Eat Out to Help Rishi
The 'Eat Out to Help Out' campaign won't save jobs, but it will hand over millions of pounds in subsidies to major corporations – and set the ball rolling on Rishi Sunak's leadership campaign.
Yesterday, I had my first experience of the government’s ‘Eat Out to Help Out’ scheme. On my way to the station I wandered into a Pret a Manger to buy some lunch, picked up a sandwich, went to the till to pay and – just as I was pulling my card out of my bag – was informed that my lunch would be effectively free due to a £10 subsidy from the government.
I didn’t need this subsidy – I am lucky enough to have a job and a stable income. It didn’t change my behaviour whatsoever, I didn’t even realise that I was going to benefit from it until I reached the till. And it doesn’t seem to have helped the community, rather than being focused on independent local businesses, the government will be providing millions of pounds worth of subsidies to large international chains.
The food and drink, hospitality and retail sectors were severely impacted by the lockdown and social distancing measures that were introduced to curb the Covid-19 pandemic. The slowdown in these sectors has had a significant impact on the UK’s service-driven economy. Now, with unemployment rising and fewer people eating out or shopping for fear of contracting the virus, the negative impact on earnings looks set to continue for many months.
But many of the most established businesses in these sectors are part of large, multinational organisations that were always going to survive the pandemic relatively unscathed. Many others might have struggled, but have benefitted substantially from the government’s furlough scheme, cheap loans subsidised by the Treasury, and extremely loose monetary policy pursued by the Bank of England (which has driven down the cost of corporate debt servicing).

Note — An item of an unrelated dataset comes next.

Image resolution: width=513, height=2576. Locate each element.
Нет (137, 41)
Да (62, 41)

In this context, why is the government offering indiscriminate subsidies to large multinational companies? It could have targeted the scheme to support the small businesses most at risk from the downturn. Or it could have attached conditions to the scheme, such as requiring firms to retain staff, support other local businesses through their supply chains, or implement measures to improve environmental sustainability.
Instead, we have Eat Out to Help Out, bounceback loans and the Jobs Retention Bonus – the latter of which provides businesses who keep furloughed workers on until January with a £1,000 giveaway. Together, these schemes are not likely to significantly reduce unemployment. Nor, on their own, will they save many firms from bankruptcy. Instead, they’ll simply boost the profits of companies likely to survive the pandemic anyway, leaving working people to foot the bill.

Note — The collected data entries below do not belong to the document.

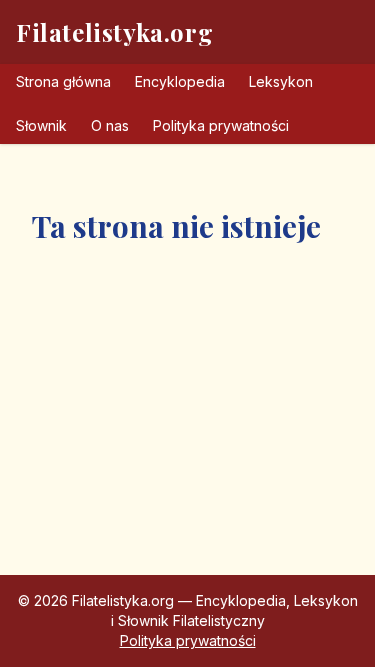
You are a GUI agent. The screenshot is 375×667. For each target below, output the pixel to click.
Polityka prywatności (221, 125)
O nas (110, 125)
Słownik (41, 125)
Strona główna (63, 81)
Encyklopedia (180, 81)
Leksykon (281, 81)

The Jobs Retention Bonus is a case in point. Research from NIESR suggests that the bonus will cost almost as much as extending the furlough scheme, but it is unlikely to have a significant impact on employment – the government is simply throwing cash at firms that were likely to keep staff on anyway. A friend of mine who works for a large multinational retail company, and who was furloughed for just a few weeks, has informed me that her company will be receiving the bonus even though they were never going to let her go in the first place.
Other workers won’t be so lucky. In the context of such massive uncertainty, and with some estimates suggesting the UK economy will contract by 11.5% in 2020, firms in sectors like retail and hospitality, where wages constitute by far the highest costs, are likely to lay many workers off. The alternative will be to keep staff on the payroll but substantially reduce their hours, an option made much easier by the precarious working conditions that predominate in these sectors.
The bounceback loan scheme is also beset with problems. Many of the UK’s small and medium sized businesses were already saddled with debt before the pandemic hit – the legacy of a decade of low interest rates and stagnant growth. The extra debt they have been forced to take on since will be unmanageable for many once government support comes to an end. The banks managing the scheme have informed the government that between 40-50% of those in receipt of the loans will default when the it ends.
If Rishi Sunak’s sole aim when responding to the pandemic was to be depicted as a superhero by The Times and the BBC, then he has been phenomenally successful. Up until a few months ago, Sunak was a little-known junior minister – now he could be on track to become the next leader of the Conservative Party. Perhaps the scheme should be called Eat Out to Help Out Rishi Sunak’s Leadership Campaign.
But when it comes to protecting jobs, incomes and investment, his record has been much less impressive. The emergency measures put in place earlier this year – under significant pressure from major unions – undoubtedly saved the UK from a deeper economic crisis. But we are far from out of the woods yet.
As I have warned in previous columns, things are going to get worse for the UK economy before they get better. By the end of the year, unemployment could reach 12% – a level not seen for decades. Indiscriminately throwing money at large corporations while subjecting workers, the unemployed and small businesses to chaos for the forseeable future is hardly the stuff of men in capes.